TRECHO DO TEXTO -
------------------------------------------------

Tahar Ben Jelloun: A corrupção

Tahar Ben Jelloun: A corrupção

Betty Milan
Este texto integra o livro A força da palavra.
Publicado sob o título “O país da corrupção”,
Jornal do Brasil
, Rio de Janeiro, 5/08/1990

Romancista e poeta marroquino de expressão francesa, Tahar Ben Jelloun nasceu em Fez, em 1944. Estudou filosofia e sociologia e foi professor secundarista em seu país até 1971, quando o ensino de filosofia se tornou arabisante. De formação francófona, Ben Jalloun se mudou para a França, decidido a fazer doutorado em psicologia, e começou a colaborar com o jornal Le Monde. Em 1987, obteve o prestigioso Prêmio Goncourt pelo romance La nuit sacré (“A noite sagrada”) e, em 1994, o Grande Prêmio Literário do Magreb pelo conjunto da obra. Seu romance O último amigo foi traduzido no Brasil. Em fevereiro de 2008, um mês após o lançamento do romance Sur ma mère (“Sobre minha mãe”), tornou-se Oficial da Legião de Honra da França.

L’homme rompu (“O homem rompido”) é o título do romance que Tahar Ben Jelloun publicou em 1994. Seu tema é a corrupção no Marrocos.

------------------------------------------------

SEÇÃO DE DADOS -
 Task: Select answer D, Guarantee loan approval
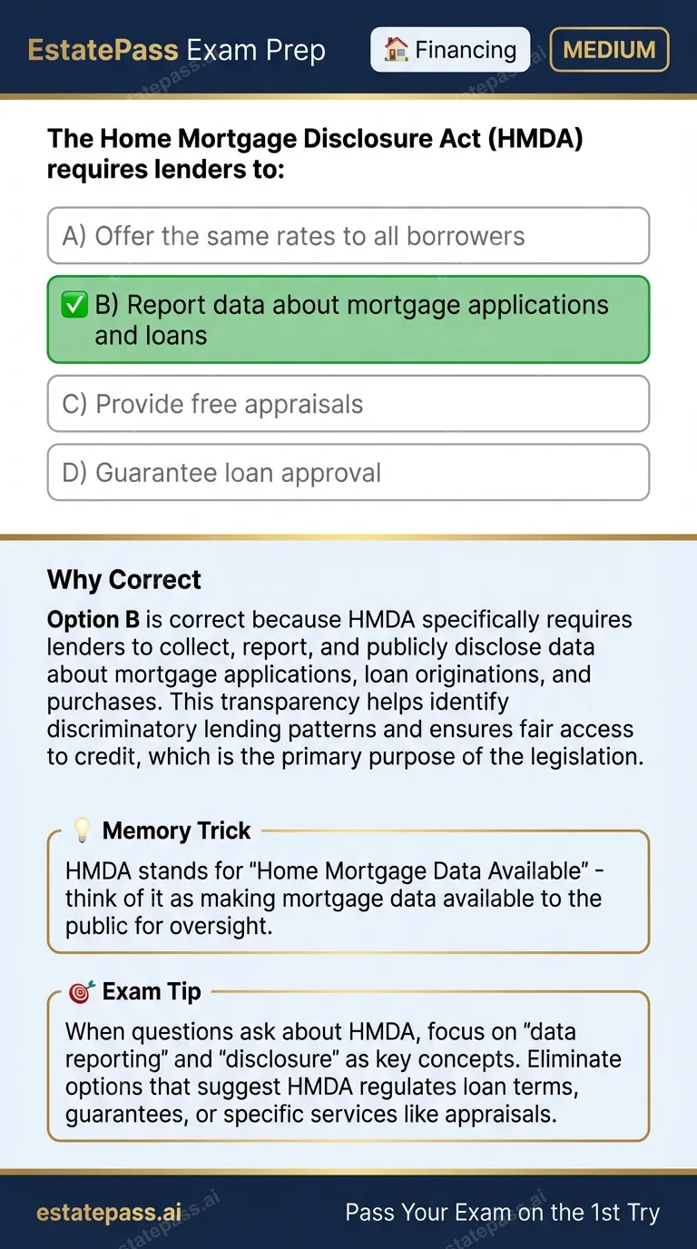(x=349, y=472)
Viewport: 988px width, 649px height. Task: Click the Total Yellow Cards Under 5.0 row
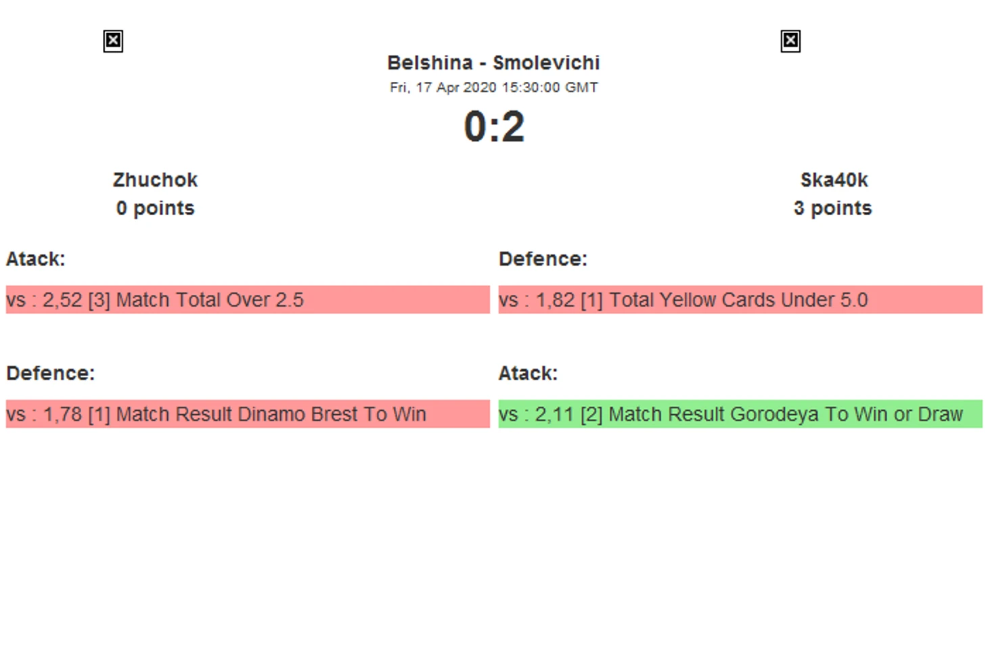coord(740,300)
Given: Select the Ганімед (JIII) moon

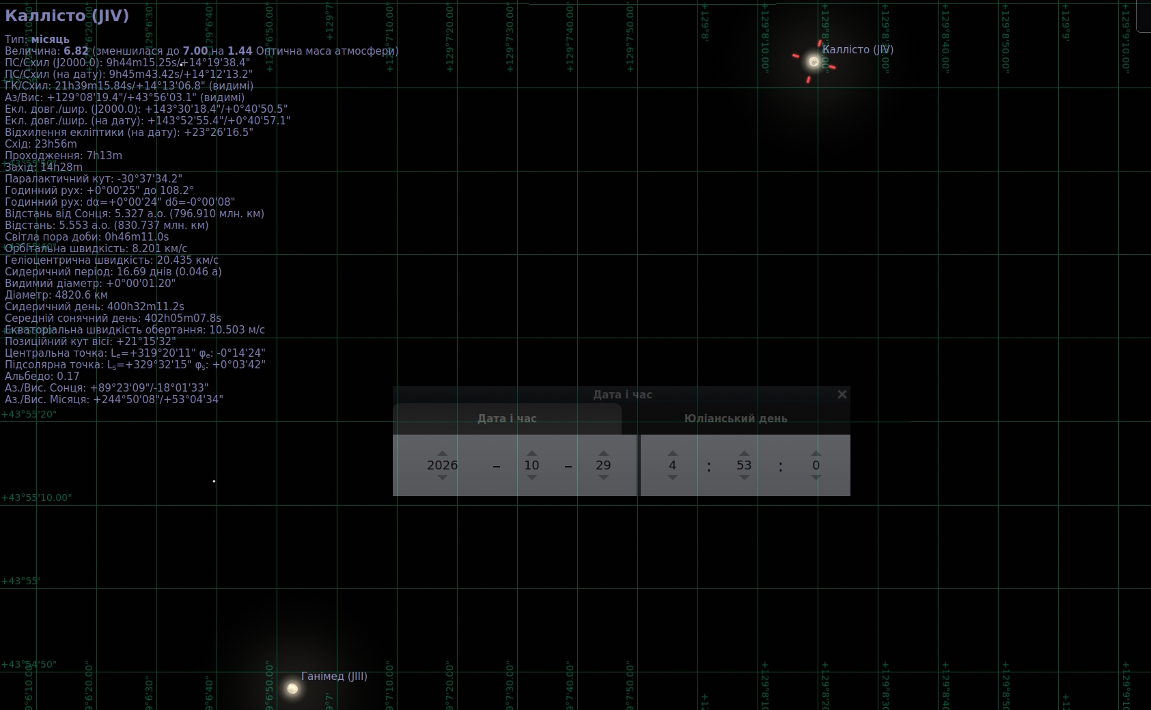Looking at the screenshot, I should [292, 688].
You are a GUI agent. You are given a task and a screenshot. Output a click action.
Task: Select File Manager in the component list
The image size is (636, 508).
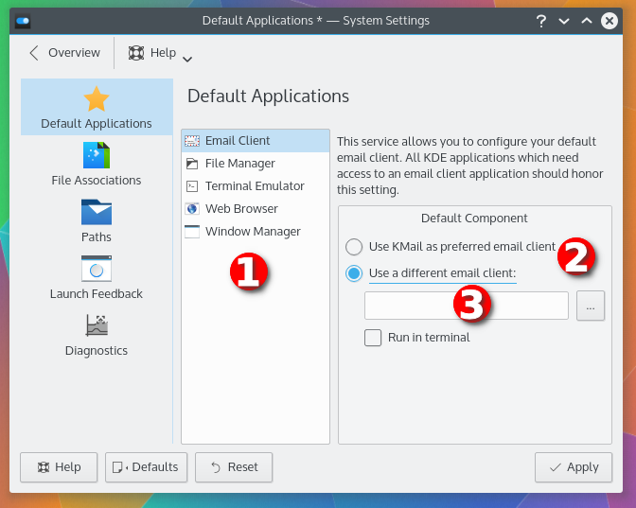[239, 164]
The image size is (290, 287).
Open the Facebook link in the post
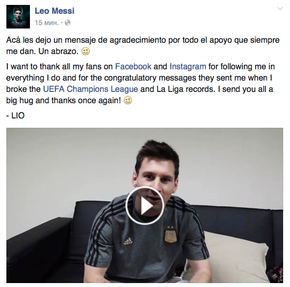tap(133, 66)
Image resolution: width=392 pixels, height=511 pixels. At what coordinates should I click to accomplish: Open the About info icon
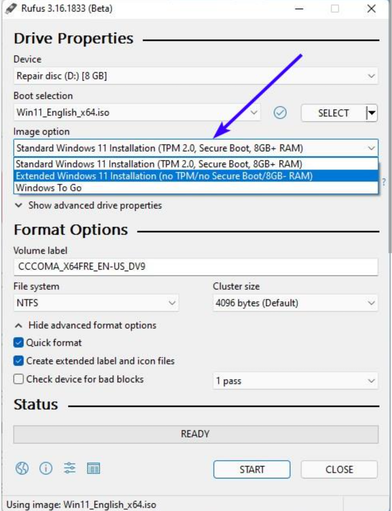[46, 468]
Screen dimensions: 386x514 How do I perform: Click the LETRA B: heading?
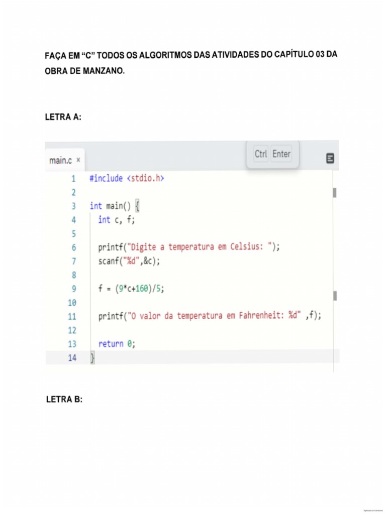point(64,399)
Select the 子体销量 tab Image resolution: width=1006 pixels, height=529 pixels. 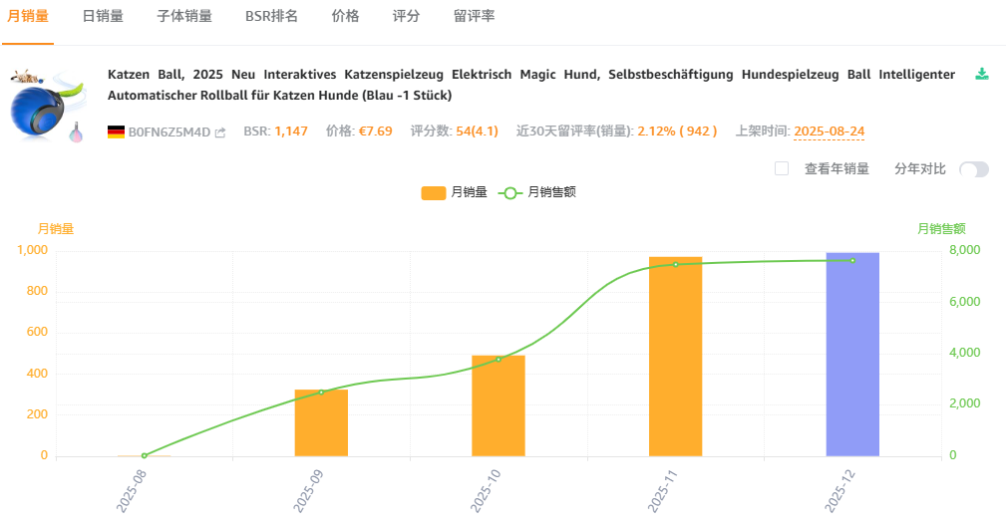coord(184,17)
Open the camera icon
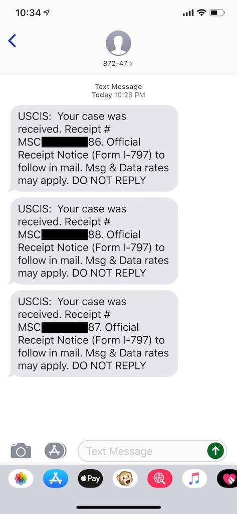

------------------------------------------------

TRABALHO PROPOSTO -
1. Traduza para o inglês esta frase do texto sobre Tahar Ben Jelloun: "Seu romance O último amigo foi traduzido no Brasil."
2. Dê seguimento ao texto sobre Tahar Ben Jelloun a partir da última frase apresentada.
Os dados não são necessários para resolver o exercício.

RESULTADOS DO EXERCÍCIO -
1. His novel O último amigo was translated in Brazil.

2.
Murad, o personagem principal, vive em Casablanca. Não gosta dos muçulmanos e tampouco da sogra, que faz pouco dele por causa da pobreza. Trabalha no Ministério da Construção. Sua tarefa? Autorizar ou não a execução de projetos. Ao contrário dos colegas, que são todos corruptos, Murad teima em recusar o suborno, o chamado bakchich. Até que um dia, para pagar as dívidas, ele se deixa corromper. É essa descida aos infernos que Ben Jelloun conta no romance – retrato de uma sociedade em que a virtude não faz sentido diante de um punhado de dirhams.

Tahar Ben Jelloun mostra a lógica a que o indivíduo está sujeito num país corrupto e desmonta o mecanismo pelo qual o indivíduo, por mais moral, acaba cedendo. A história, que se passa no Marrocos, diz respeito aos outros países do Terceiro Mundo e por isso nos interessa particularmente.

Pela inteligência, O homem rompido faz pensar em Um dia na vida de Ivan Denníssovitch, de Soljenítsin, que evidencia a lógica a que está submetido o prisioneiro num campo de concentração.

Durante a entrevista que Ben Jelloun nos deu, no seu apartamento em Saint Germain des Près, certas respostas me colocaram interrogações que eu incluo no texto.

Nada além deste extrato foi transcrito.